Reading user input (w/tim
@DIGDIST/BATTLEST/FREEWAY to All
on Mon Dec 23 22:33:00 2013
Okay, I'm working on some failsafe scripts for my new OpenBSD 5.4 server upon which I run my BBS and a few other externally facing applications and ports. I'm trying to limit my shell scripting to the leanest & most common denominator for shell scripts, /bin/sh (at least on OpenBSD systems), which is pretty much compatible with the Bourne shell, but missing little bits here and there. One such feature that it is missing is the timeout flag on the read command. Having this available in this script is very important for me. The system is to come up and bring a bunch of services online, but a portion of these services reside on a fully encrypted partition. I want to be able to read user input from the terminal, but if nobody has been at the keyboard for 'x' number of seconds, I want to fail that or otherwise indicate no input was provided, and then continue starting other subsystems that don't reside on such a secure partition.
I've seen a lot of web hits utilizing tools that I don't really have the luxury of, and by far the majority of them try to use 'read' with the timeout option set. I've seen a couple of other ways to do this, though. I just can't find the web hits for them now. One was utilizing a command called 'line', which also doesn't seem to exist on stock OpenBSD systems, and there was one other one that utilized 'stty' quite a bit that looks really horrifying. Does anybody have a clue what might be the best way to go about this utilizing stock OpenBSD utilities?

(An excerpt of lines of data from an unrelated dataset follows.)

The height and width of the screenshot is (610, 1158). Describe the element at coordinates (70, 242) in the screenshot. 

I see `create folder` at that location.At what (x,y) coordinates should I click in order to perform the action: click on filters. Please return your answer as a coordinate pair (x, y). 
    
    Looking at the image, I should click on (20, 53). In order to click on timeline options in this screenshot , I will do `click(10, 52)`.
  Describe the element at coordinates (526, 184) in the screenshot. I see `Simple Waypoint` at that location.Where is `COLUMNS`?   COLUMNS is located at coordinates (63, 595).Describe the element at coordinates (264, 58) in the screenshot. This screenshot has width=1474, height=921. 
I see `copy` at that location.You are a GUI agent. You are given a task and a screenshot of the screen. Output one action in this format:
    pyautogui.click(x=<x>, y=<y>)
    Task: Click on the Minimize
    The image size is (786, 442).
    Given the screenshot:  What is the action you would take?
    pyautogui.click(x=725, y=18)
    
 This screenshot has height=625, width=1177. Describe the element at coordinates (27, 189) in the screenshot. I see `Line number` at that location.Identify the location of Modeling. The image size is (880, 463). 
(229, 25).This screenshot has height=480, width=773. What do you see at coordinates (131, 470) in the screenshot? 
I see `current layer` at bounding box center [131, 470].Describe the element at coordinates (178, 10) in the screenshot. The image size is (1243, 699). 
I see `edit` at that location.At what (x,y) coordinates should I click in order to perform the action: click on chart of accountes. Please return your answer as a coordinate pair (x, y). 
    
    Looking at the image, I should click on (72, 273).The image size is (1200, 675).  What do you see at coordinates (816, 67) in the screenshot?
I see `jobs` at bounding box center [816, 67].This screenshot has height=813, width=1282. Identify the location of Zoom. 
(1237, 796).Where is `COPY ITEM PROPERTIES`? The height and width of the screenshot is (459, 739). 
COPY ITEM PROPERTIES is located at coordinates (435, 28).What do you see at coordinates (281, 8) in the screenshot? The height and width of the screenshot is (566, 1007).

If nothing else, maybe I'll have to bite the bullet and switch to the /bin/ksh shell (pdksh); I know that that has some built in timeout for user input functionality. I am really not fond of the extra memory usage and incompatibility across *NIX boxen with that solution, though.
Anything you might be able to suggest would be very much appreciated. Other than python, perl, php, or ruby, that is. ;) Lean 'n mean, and I meant it. :)
--Damo dice, "Perhaps today IS a good day to die!"